Privacy Policy

How we protect your data and respect your privacy in South Africa.

Onfon Mobile Privacy Policy - South Africa

01INTRODUCTION

In a changing technical world, majority of jurisdictions values the Privacy and the Protection of Personal Data. All the actors involved in the management of Personal Data are expected to respect the requirements of safeguarding Personal Data. Through the various legislations passed into law the world over is committed to protecting the privacy of individuals.

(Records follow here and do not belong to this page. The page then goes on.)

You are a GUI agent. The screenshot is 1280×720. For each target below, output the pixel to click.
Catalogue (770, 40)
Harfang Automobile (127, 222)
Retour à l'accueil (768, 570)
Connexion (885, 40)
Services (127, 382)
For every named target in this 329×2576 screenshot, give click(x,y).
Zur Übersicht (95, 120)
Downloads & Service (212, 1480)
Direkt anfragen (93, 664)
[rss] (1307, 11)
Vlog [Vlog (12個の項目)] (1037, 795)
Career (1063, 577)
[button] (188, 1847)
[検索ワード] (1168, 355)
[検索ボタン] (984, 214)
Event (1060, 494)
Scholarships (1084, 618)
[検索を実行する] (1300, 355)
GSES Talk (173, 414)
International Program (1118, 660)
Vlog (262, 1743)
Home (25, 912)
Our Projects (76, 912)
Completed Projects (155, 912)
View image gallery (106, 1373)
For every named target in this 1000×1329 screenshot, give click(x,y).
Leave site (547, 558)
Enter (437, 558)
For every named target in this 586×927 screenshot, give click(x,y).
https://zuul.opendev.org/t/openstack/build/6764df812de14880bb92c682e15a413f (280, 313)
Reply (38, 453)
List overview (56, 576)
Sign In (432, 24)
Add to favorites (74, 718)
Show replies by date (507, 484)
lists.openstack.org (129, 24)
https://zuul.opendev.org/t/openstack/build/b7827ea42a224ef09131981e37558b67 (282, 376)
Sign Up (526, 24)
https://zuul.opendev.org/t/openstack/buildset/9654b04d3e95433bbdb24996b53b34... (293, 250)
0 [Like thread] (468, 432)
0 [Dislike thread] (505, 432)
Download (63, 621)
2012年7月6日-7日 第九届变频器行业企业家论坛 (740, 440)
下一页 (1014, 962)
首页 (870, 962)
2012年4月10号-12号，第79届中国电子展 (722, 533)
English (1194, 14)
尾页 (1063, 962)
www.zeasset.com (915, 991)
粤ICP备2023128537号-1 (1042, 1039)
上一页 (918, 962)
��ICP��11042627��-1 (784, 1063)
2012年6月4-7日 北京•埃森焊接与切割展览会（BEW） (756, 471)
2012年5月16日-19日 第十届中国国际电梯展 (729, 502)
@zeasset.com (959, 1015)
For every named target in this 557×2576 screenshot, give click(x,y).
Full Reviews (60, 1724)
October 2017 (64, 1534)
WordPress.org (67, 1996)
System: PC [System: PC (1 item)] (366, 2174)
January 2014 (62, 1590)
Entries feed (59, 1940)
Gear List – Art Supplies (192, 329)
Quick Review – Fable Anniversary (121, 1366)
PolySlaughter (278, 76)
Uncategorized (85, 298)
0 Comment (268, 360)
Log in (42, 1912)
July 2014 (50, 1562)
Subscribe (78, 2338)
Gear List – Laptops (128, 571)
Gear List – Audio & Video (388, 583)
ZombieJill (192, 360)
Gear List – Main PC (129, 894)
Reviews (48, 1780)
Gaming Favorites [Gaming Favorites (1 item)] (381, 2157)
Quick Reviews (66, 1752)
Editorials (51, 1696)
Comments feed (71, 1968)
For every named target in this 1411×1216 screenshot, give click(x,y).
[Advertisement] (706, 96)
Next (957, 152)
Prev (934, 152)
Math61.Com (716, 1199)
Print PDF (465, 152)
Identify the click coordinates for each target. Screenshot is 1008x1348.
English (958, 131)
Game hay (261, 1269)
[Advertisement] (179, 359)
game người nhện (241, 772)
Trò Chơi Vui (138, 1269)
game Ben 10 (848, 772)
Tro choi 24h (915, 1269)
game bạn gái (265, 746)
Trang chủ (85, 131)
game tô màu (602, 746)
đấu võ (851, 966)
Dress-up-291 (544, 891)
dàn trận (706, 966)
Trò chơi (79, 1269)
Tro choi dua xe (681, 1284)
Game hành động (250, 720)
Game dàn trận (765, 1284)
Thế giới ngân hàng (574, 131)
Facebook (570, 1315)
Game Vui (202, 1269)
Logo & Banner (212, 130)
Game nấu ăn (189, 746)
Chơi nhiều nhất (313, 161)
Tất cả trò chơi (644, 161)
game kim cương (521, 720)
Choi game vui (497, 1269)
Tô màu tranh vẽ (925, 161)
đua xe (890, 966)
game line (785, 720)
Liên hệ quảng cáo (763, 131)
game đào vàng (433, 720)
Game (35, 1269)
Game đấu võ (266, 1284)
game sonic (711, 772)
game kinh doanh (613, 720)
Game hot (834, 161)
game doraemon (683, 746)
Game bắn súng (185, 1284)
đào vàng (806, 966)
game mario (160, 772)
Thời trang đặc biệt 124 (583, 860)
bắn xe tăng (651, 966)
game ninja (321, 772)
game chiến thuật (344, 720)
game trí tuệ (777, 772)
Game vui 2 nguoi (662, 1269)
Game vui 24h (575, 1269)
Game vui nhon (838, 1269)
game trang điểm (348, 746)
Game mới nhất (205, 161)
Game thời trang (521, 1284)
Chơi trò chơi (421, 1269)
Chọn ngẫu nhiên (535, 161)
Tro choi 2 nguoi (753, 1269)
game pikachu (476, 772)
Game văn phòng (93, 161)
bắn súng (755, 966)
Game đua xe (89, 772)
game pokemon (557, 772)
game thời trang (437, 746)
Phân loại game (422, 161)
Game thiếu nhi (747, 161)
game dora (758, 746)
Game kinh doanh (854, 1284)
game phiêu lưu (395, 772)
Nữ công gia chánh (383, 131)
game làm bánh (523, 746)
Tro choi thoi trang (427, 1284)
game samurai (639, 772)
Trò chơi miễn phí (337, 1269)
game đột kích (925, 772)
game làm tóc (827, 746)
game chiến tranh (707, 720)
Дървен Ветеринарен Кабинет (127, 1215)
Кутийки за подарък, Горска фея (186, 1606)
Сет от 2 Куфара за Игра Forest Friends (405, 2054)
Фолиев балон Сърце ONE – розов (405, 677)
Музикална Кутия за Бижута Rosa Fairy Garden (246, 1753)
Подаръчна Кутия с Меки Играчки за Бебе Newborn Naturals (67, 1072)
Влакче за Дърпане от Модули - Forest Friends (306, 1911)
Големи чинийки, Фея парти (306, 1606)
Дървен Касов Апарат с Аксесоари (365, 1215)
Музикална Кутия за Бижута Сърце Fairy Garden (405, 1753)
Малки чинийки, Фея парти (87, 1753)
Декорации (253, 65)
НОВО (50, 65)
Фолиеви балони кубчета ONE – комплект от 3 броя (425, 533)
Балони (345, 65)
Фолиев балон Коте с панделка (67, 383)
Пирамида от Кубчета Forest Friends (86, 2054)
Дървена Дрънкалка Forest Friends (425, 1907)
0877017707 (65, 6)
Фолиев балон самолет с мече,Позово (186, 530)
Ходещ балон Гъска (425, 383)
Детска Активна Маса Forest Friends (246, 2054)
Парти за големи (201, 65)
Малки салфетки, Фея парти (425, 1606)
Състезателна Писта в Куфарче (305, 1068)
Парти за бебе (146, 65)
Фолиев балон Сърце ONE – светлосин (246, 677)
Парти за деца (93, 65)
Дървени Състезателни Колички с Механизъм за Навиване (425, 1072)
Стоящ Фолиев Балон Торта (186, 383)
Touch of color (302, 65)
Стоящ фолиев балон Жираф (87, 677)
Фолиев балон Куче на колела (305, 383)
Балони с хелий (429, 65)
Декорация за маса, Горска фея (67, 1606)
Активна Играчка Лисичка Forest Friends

The aim of this policy is to protect personal data in order to guard against misuse and to eliminate the unwarranted invasion of privacy. The fundamental principles of the policy have been largely informed by global practices and the need to bridge the gaps that exist in contextualizing privacy and data protection in technological environment in South Africa.

02POLICY STATEMENT

Onfon Mobile Limited is committed to complying with all relevant jurisdictions, legislation and applicable global legislations. Onfon Mobile recognises that the protection of individuals through lawful, legitimate, and responsible processing and use of their personal data is a fundamental human right.

03PURPOSE

The policy provides guidance on how Onfon Mobile staff will handle the data it collects. It helps the company comply with the data protection law, protect the rights of the data subjects and protects Onfon Mobile from risks related to breaches of data protection.

Understand Laws

Staff members should be knowledgeable about data privacy laws like GDPR, CCPA, etc.

Data Collection

Only collect data necessary for legitimate business purposes with consent.

Storage & Security

Store data in secure environments with encryption and access controls.

Data Retention

Establish clear policies for data retention and deletion.

Access Control

Limit access on a need-to-know basis with role-based permissions.

Incident Response

Report any breaches or suspicious activities promptly.

04SCOPE

The policy applies to:

  • Employees, Trustees, implementing partners, vendors, and contractors.
  • All data subjects, whether resident in our jurisdictions or not.
  • All formats including printed, digital, text, images, and audio.
05DEFINITIONS
Data Controller

Entity which determines the purpose and means of processing.

Data Processor

Entity which processes personal data on behalf of the controller.

Data Subject

Identified or identifiable natural person who is the subject of data.

Sensitive Data

Reveals race, health, ethnicity, beliefs, genetics, or sexual orientation.

06PRINCIPLES

Onfon Mobile will ensure that data is:

Processed lawfully, fairly and transparently.

Collected for specified, explicit purposes.

Adequate, relevant and limited to necessity.

Accurate and kept up to date.

Stored no longer than necessary.

Processed with security and integrity.

08. DUTY TO NOTIFY

Data subjects have the right to:

  • Be informed of how data is used.
  • Access their data in our custody.
  • Object to processing of their data.
  • Correct or delete false information.
09. LAWFUL & FAIR PROCESSING

Processing is lawful only where the data subject has given consent or for contract performance, legal obligations, or public interest.


11. ACCURACY OF DATA

We ensure data is accurate, corrected, or deleted without delay. Inaccurate records are destroyed promptly.

12. SAFEGUARDS & SECURITY

Measures are instituded in our Information Security policy to safeguard personal data.

13. CHILDREN'S DATA

No processing of child data without parental/guardian consent and strict protection mechanisms.

14. IMPACT ASSESSMENT

Assessments are carried out for high-risk processing operations by the DPO.


15. SENSITIVE PERSONAL DATA

Processed only for legitimate activities with safeguards or if public/required for legal claims.

16. TRANSFERRING DATA OUT

Data transfer outside South Africa only occurs with appropriate security measures and legal proof.

17. ONWARD REPORTING

Breaches are reported to the DPO within 72 hours and to the subject as soon as practical.

18. TRAINING & AWARENESS

All staff undergo induction and regular training on data privacy policies.

19. GRANTEES & PARTNERS

Partners must report breaches within 48 hours and abide by strict safeguard mechanisms.

20. ROLES & RESPONSIBILITIES

The CEO and COO are responsible for policy awareness. The PIC provides governance oversight.

21. INDEPENDENT ASSURANCE

Effectiveness is subject to regular internal audit reviews and potential external audits.

22. DATA RETENTION

Retention periods are determined by legitimate needs and documented decision making.

23. POLICY REVIEW

Reviewed every two years by the COO and approved by Trustees.